TASK ITEM
Say how many lines of the data below have the word "computer" in them. Add nothing else.

(Stored data entries)
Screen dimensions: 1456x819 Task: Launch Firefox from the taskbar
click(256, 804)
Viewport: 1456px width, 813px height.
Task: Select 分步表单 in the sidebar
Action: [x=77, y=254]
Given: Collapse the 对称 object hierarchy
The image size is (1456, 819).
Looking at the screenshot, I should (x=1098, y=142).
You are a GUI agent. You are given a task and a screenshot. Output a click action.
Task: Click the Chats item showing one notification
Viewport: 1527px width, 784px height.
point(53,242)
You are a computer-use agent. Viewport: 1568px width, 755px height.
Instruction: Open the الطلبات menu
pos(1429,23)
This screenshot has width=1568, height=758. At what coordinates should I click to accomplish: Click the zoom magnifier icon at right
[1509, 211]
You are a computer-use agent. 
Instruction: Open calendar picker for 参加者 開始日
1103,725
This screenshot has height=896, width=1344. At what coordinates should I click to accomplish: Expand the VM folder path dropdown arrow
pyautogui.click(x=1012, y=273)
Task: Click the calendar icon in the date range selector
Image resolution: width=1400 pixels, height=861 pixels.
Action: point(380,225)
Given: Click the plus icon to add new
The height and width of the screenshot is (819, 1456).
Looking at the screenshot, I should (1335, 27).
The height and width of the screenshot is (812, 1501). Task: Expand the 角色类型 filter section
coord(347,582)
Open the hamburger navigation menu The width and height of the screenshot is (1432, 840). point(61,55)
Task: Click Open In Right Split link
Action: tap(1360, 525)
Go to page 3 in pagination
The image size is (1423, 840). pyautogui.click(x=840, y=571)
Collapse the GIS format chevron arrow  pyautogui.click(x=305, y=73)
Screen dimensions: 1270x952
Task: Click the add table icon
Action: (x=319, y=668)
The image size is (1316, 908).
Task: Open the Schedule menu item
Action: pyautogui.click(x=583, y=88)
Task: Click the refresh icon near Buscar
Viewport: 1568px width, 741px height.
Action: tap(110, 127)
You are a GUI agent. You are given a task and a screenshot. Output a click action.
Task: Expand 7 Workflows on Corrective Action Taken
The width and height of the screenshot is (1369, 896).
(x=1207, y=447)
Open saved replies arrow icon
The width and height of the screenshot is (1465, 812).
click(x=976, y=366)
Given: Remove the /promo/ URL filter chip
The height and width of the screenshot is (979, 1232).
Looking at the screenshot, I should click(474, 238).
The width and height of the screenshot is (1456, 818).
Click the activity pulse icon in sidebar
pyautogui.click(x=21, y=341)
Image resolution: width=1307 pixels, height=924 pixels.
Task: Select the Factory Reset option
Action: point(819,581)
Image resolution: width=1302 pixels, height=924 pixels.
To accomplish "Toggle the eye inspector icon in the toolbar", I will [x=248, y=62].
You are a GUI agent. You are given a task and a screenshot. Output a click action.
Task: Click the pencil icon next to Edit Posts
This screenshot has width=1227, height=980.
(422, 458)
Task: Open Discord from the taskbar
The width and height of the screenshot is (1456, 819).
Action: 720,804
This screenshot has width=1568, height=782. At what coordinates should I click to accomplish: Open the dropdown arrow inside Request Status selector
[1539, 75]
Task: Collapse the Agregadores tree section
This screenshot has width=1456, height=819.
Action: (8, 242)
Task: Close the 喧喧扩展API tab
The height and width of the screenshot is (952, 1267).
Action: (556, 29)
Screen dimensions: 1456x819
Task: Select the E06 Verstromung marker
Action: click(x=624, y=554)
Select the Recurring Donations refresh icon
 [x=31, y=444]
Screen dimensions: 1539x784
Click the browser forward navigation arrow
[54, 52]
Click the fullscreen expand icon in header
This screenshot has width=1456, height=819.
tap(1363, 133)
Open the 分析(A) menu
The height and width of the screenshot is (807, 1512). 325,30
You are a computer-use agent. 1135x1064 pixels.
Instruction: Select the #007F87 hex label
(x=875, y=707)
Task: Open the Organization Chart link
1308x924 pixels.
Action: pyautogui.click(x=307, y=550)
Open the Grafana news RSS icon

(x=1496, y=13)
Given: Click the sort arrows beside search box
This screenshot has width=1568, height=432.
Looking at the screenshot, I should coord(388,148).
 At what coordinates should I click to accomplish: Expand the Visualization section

EXERCISE SOLUTION
3